Analyse géographique
L'Asie-Pacifique détenait 37,14 % des dépenses du marché de la MRO des navires de guerre en 2025, ancrée par la croissance de la flotte chinoise vers 435 navires d'ici 2030 et les contre-mesures des alliés telles que le plan australien de doublement de sa force de surface. Les puissances de construction navale que sont la Corée du Sud et le Japon offrent une capacité de cale sèche supplémentaire ; Hanwha Ocean est devenu le premier chantier coréen à remporter un contrat de réparation de l'US Navy, soulignant une collaboration alliée plus approfondie.
L'Europe est la région à la croissance la plus rapide avec un CAGR de 3,88 % alors que les membres de l'OTAN portent leurs dépenses de défense à au moins 2 % du PIB. L'expansion à grande échelle de la flotte danoise, la mise en service du sous-marin français Tourville et le réarmement grec de 27 milliards USD alimentent de nouvelles coques dans les pipelines de soutien. La mise à niveau de la base navale d'Aksaz en Turquie pour 350 millions EUR élargit encore les options de maintenance régionale et reflète les préoccupations de sécurité plus larges en Méditerranée.

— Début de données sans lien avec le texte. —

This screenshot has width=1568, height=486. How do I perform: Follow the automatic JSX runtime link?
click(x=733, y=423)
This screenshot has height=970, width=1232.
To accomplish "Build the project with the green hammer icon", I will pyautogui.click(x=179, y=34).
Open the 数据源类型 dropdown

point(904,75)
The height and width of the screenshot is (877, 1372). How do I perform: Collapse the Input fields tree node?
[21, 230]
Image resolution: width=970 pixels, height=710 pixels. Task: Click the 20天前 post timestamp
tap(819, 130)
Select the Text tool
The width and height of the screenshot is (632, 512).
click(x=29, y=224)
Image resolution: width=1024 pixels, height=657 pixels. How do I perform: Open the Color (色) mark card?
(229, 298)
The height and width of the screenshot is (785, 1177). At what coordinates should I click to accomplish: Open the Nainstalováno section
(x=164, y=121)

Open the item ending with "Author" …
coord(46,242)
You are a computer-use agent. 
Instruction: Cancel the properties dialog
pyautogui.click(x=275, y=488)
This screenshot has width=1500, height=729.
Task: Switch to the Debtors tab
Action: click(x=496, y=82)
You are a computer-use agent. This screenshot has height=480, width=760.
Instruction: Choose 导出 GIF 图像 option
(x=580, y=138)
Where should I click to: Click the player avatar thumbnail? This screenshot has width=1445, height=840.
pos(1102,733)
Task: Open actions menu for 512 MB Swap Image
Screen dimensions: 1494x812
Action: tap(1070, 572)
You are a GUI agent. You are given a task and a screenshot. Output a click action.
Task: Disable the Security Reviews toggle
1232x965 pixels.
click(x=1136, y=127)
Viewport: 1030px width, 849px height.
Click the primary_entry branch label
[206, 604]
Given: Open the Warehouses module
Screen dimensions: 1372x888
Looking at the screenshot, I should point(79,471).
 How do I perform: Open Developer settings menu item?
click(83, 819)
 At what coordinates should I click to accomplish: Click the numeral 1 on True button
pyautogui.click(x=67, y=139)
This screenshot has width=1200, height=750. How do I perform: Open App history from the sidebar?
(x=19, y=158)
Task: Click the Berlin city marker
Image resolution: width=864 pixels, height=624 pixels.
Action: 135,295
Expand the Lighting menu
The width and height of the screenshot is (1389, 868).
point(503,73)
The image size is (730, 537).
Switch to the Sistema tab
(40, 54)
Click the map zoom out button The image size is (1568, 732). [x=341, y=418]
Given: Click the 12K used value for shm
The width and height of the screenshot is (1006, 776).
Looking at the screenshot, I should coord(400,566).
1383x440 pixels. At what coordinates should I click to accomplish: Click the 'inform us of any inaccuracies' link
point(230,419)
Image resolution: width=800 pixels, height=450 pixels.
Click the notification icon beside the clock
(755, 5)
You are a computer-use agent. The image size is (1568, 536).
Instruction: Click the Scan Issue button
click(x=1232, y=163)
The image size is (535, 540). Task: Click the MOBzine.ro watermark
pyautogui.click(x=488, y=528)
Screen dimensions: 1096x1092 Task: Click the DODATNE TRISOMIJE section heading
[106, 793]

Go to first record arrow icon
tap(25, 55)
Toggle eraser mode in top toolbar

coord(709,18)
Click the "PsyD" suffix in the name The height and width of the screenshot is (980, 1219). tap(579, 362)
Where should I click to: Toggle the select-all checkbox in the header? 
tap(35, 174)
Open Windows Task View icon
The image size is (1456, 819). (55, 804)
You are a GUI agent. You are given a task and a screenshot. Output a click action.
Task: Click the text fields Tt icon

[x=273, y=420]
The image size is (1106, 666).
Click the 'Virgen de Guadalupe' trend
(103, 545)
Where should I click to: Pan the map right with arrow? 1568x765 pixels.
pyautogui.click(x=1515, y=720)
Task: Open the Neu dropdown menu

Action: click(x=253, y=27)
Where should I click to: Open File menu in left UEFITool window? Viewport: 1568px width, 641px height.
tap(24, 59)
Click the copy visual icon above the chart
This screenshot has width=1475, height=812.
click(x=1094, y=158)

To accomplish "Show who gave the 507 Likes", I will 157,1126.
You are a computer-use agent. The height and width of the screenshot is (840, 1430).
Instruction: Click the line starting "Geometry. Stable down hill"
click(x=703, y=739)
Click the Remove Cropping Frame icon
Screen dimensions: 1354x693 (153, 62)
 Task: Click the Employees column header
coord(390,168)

L'Amérique du Nord maintient une demande robuste mais stable alors que l'US Navy équilibre modernisation et contraintes de chantiers vieillissants. Des suppléments d'urgence de 5,7 milliards USD pour la main-d'œuvre sous-marine et un budget annuel de construction navale de 40,1 milliards USD soulignent l'engagement budgétaire, mais les niveaux de force projetés tombent à 283 navires d'ici 2027 avant de remonter vers 381 d'ici 2054. L'Amérique du Sud et le Moyen-Orient/Afrique restent des contributeurs plus modestes, bien que des programmes comme la révision de sous-marin de 1,4 milliard ZAR (78,90 millions USD) indiquent des hausses progressives.

Paysage réglementaire
La MRO des navires militaires est régie par des équivalents en matière de navigabilité et de sécurité de style aéronautique naval pour les navires, avec des contrôles particulièrement stricts concernant les travaux nucléaires, la cybersécurité des chantiers navals connectés et le contrôle de configuration. Aux États-Unis, le 10 USC 8680 restreint la révision, la réparation et la maintenance des navires militaires basés aux États-Unis dans des chantiers navals étrangers, avec des exceptions limitées (telles que les réparations de voyage ou certains scénarios de déploiement spécifiques). Ce cadre renforce un écosystème de dépôts ancré au niveau national pour de nombreuses disponibilités à forte valeur. L'exécution est standardisée par la gouvernance NAVSEA, incluant les NAVSEA Standard Items et les spécifications de maintenance du Joint Fleet Maintenance Manual (JFMM) gérées via le Standard Specifications for Ship Repair and Alteration Committee (SSRAC). Les mises à jour des politiques de maintenance de l'US Navy façonnent également la conformité et la planification, y compris l'OPNAVINST 4700.7N (publié le 5 décembre 2024), aux côtés de la politique de maintenance du DoD qui met l'accent sur l'intégration de la Condition-Based Maintenance Plus (CBM+) dans les plans de cycle de vie.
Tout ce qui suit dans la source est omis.